All through his first several months we spent tons of money and time treating him for a variety of illnesses. His big ears flopped around the yard trailing us, and as he grew larger it became clear he was undoubtedly a hound dog. He hated thunderstorms, and in the wintertime I would carry him to the bathtub every night and bathe him so that he could lay in the living room with us. This was a real task when he topped out at 60 pounds. We treated him like our own child. We made a stocking for him, and took him for a family Christmas picture.

A lot of people treat their dogs very well. But I grew up in a rural environment where dogs served a purpose, whether for farming or hunting or both, and while I believe in taking care of animals I did not believe in pampering them. Dogs were supposed to live outside, and not be chained. We kept ours inside the fence, but I took him for walks. He loved to sniff for rabbits.

But over time he became a friend, more so than almost any animal I had ever been around. We had named him Raul. My wife referred to him as her Raulito, but sometimes I called him Dildo, after he repeatedly misjudged the height of our porch and would yelp as he caught his penis on the edge. Ultimately we affectionately called him BooBoo, or occasionally BooBear.

Many nights he would sit with me in the dark as I used my telescope. Recently he would lay in the shade and watch my daughter swing on her swing set. Most of my memories involve him lying somewhere. He was a hound dog, after all. There was a stray cat in our old house, left there by the previous occupant, who consistently outsmarted BooBoo. But one time Walter (the name we gave the cat) became too complacent, and as I walked out the door with an armful of laundry, BooBoo sprang from behind me and seized the cat in his jaws. It was a hellish, chaotic flurry of ear and fur and teeth. It seemed as if, after finally succeeding, my dog wasn't sure what to do with the cat. The cat, unfortunately for BooBoo, was very clear on his response. He eviscerated the dogs muzzle and nose. I was finally able to separate them, and while the dog bled from several wounds, he seemed as pleased as he had ever been in his life.

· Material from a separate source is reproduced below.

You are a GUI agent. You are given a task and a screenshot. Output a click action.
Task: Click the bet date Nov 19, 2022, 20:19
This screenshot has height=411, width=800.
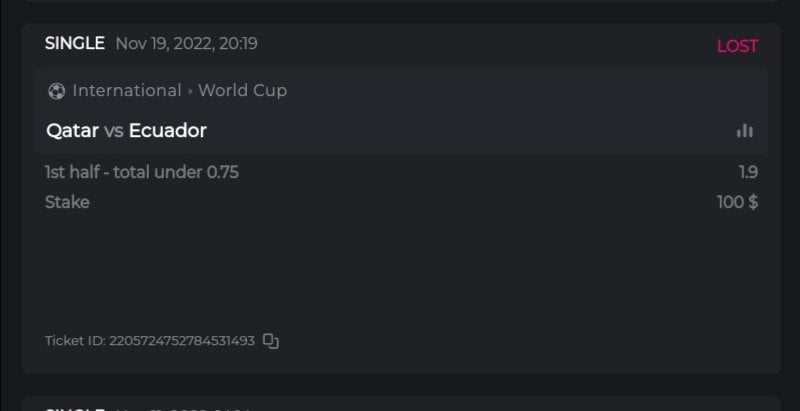(x=187, y=43)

Even though he was technically my wife's puppy, once he became full-grown he was too strong for her to walk. I became the person who took him to the vet, or took him on a walk. Despite his skin problems, he grew into a very handsome well-built dog. In the summertime his hair would sometimes fall out from allergies, but a round of medicine from the vet would usually clear it up. He wasn't the smartest dog, as evidenced by his eating camel crickets in our well house until he mistakenly ate a spider. His face swelled up so that he looked like Snoopy. Another trip to the vet. But he was as loyal and protective as any dog I've had. When my wife and I finally decided to have a child, he was as gentle around the baby as possible, and when our daughter would start crying he would run to us as if to say "Don't you hear that? Aren't you going to get her?".

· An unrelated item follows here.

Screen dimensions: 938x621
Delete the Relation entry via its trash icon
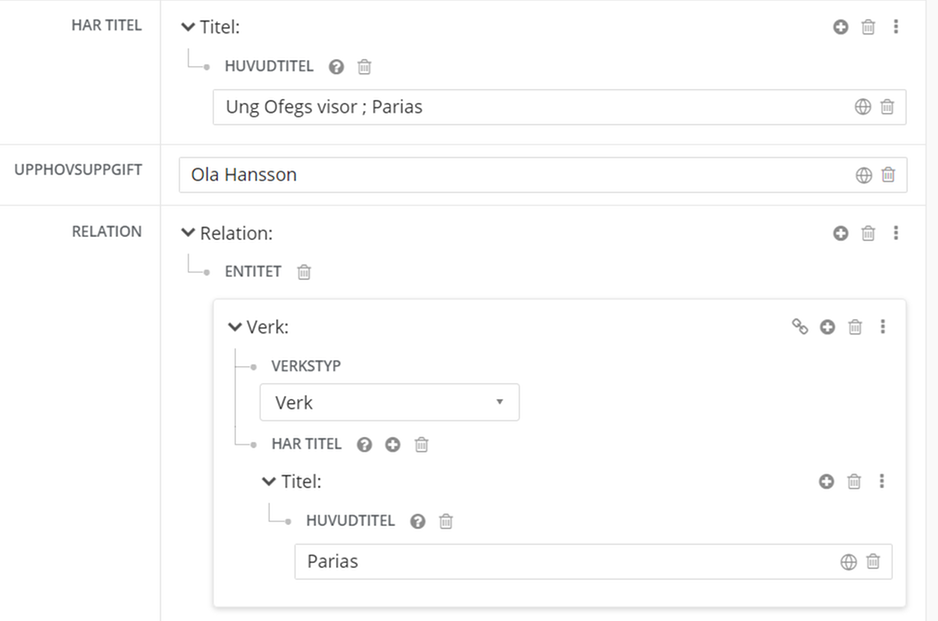(868, 233)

This past week our roof was replaced from damage that occurred during the tornado of the spring. I had to cable BooBoo to the back of the fence to prevent him from harassing the roofers. When they arrived, his excitement resulted in a cut to his foot. At first it did not seem serious, I took him to the vet immediately the following morning, we boarded him there while the roofers finished. But when we picked him up several spots had been shaved, and his injuries seemed much worse. He was sent home with antibiotics and pain medication, but after a few days my wife called and said I should take him in for a checkup. I left work, thinking he would be cleaned up and given additional medicine, but after seeing him I worried he might be required to stay at the vet longer. The vet was astonished at his condition. She showed me areas under his fur, many of them, that were infected abscesses. It seems that he developed a staph infection from the cut. We had to put him down.

I sat with him while they gave him several shots. The first two relaxed him, and we eased him down onto a towel. The last two put him to sleep. I kept rubbing his jowls under his mouth.  I cried.  I'm still doing so.  I miss him.